Le mouvement de Gilets jaunes a bousculé le monde du journalisme et ses représentants. Les médias se sont vu reprocher par une partie du public d’avoir focalisé sur les violences des grands rassemblements hebdomadaires, citadins et visibles –médiatiques ! – alors que le mouvement recelait d’autres aspects moins mortifères et tout aussi révélateurs : des histoires locales, faites de politique, de dialogues et de chaleur humaine. Certes des journalistes ont aussi raconté cet aspect de l’aventure des Gilets jaunes, mais de manière moins univoque, moins visible et parfois même en réaction au flot de travaux de confrères dont ils n’étaient pas satisfaits.

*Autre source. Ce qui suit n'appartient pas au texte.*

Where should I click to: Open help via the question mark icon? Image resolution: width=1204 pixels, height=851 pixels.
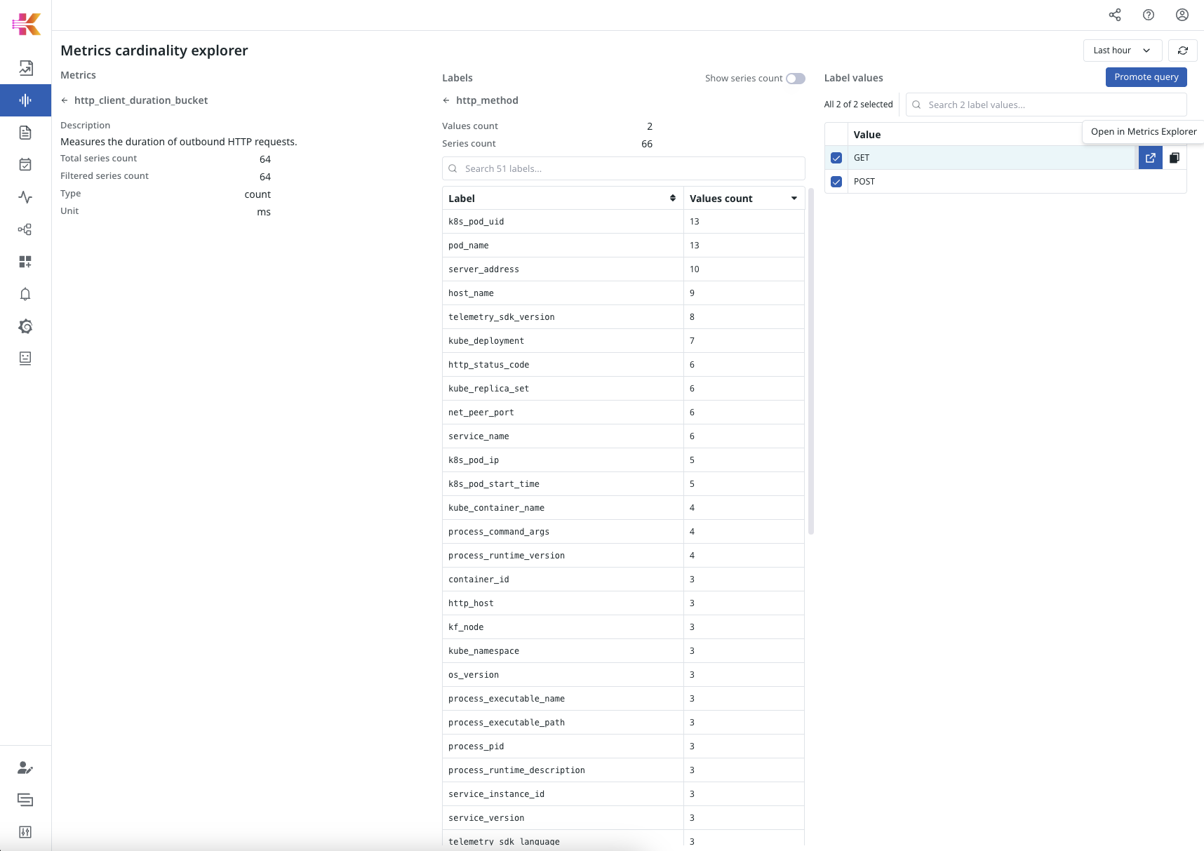(1149, 14)
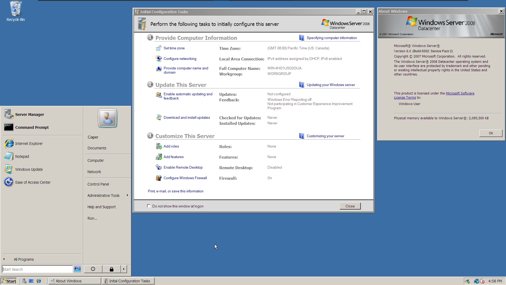Open Configure Windows Firewall
The image size is (506, 285).
point(185,178)
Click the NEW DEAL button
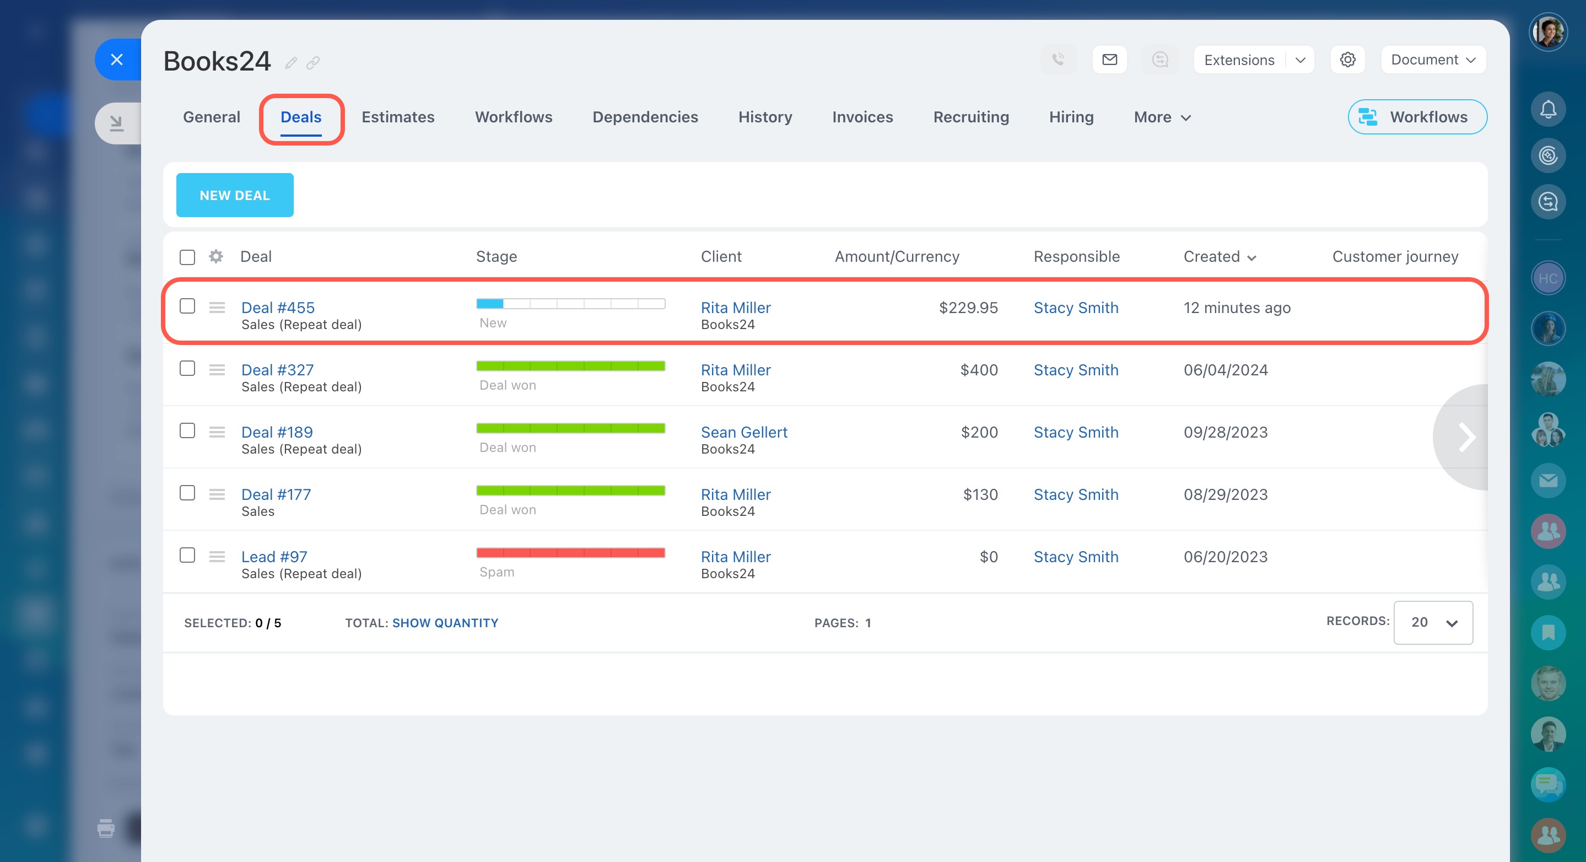 [x=235, y=195]
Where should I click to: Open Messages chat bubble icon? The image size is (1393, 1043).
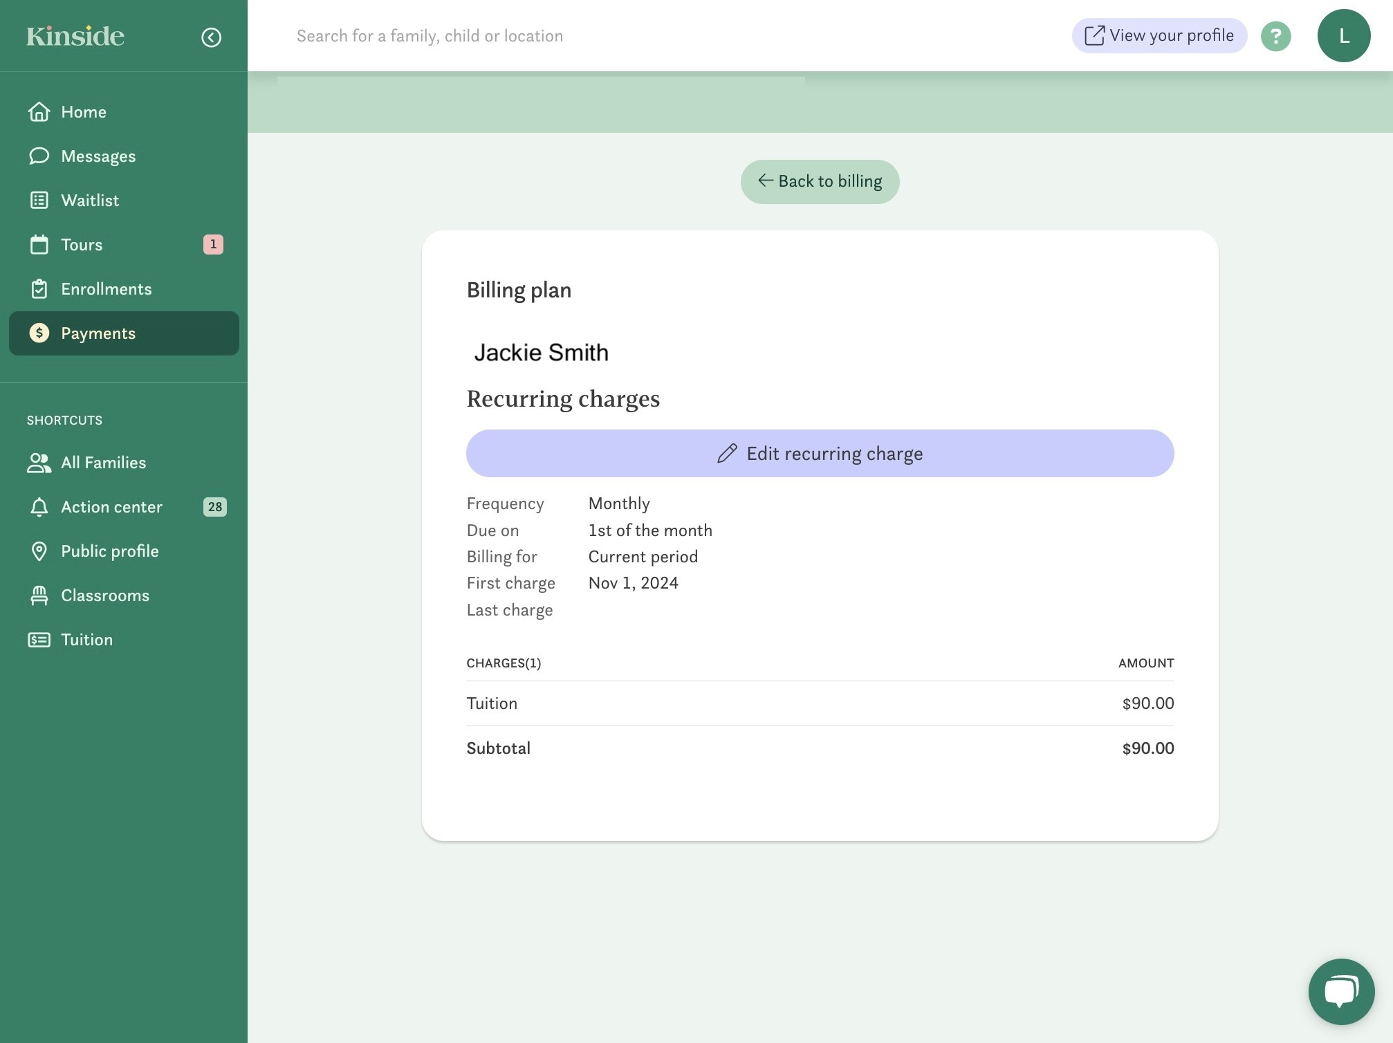coord(39,156)
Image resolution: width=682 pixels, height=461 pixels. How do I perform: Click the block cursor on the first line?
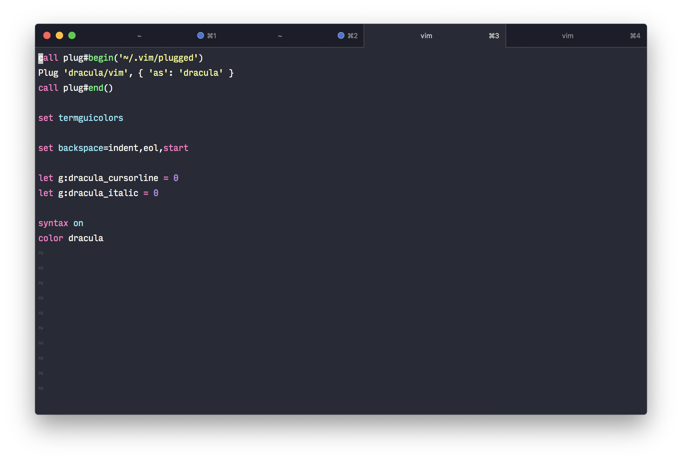coord(41,58)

Dans les entretiens que nous avons menés, le thème du « terrain », omniprésent, a semblé servir à rééquilibrer une balance qui penchait vers un traitement trop univoque et sans doute biaisé du mouvement. Ainsi pour beaucoup de journalistes interrogés, l
e terrain et le temps qu’on y passe est systématiquement corrélé à la bonne compréhension du mouvement des Gilets jaunes, et donc à la qualité de l’information qu’on est à même de proposer. Dans nos entretiens, le thème du terrain cristallise, d’une part, une dichotomie médiatique (un « fossé », un « monde ») entre le local et le national, entre Paris et le reste du territoire, lorsqu’il serait impossible de comprendre ce qui se joue véritablement en ne se rendant que brièvement sur le terrain, c’est-à-dire hors de Paris. Mais face aux « experts », aux éditorialiste de plateaux, une figure du journalisme se détache et semble à même de proposer une information connectée au réel : le localier. Ensuite, et c’est lié, mobiliser le thème du terrain dans les discours permet aussi aux journalistes interviewés de s’interroger sur leurs pratiques : le live, l’interview, le montage… et de (re)convoquer une sorte de panel de fondamentaux, de « bonne pratiques » : car en dernière analyse, semblent-ils nous répéter, la base du travail d’un journaliste est encore et toujours d’aller sur le terrain rencontrer des acteurs pour témoigner sur des faits grâce à un savoir-faire professionnel ad hoc. Point barre.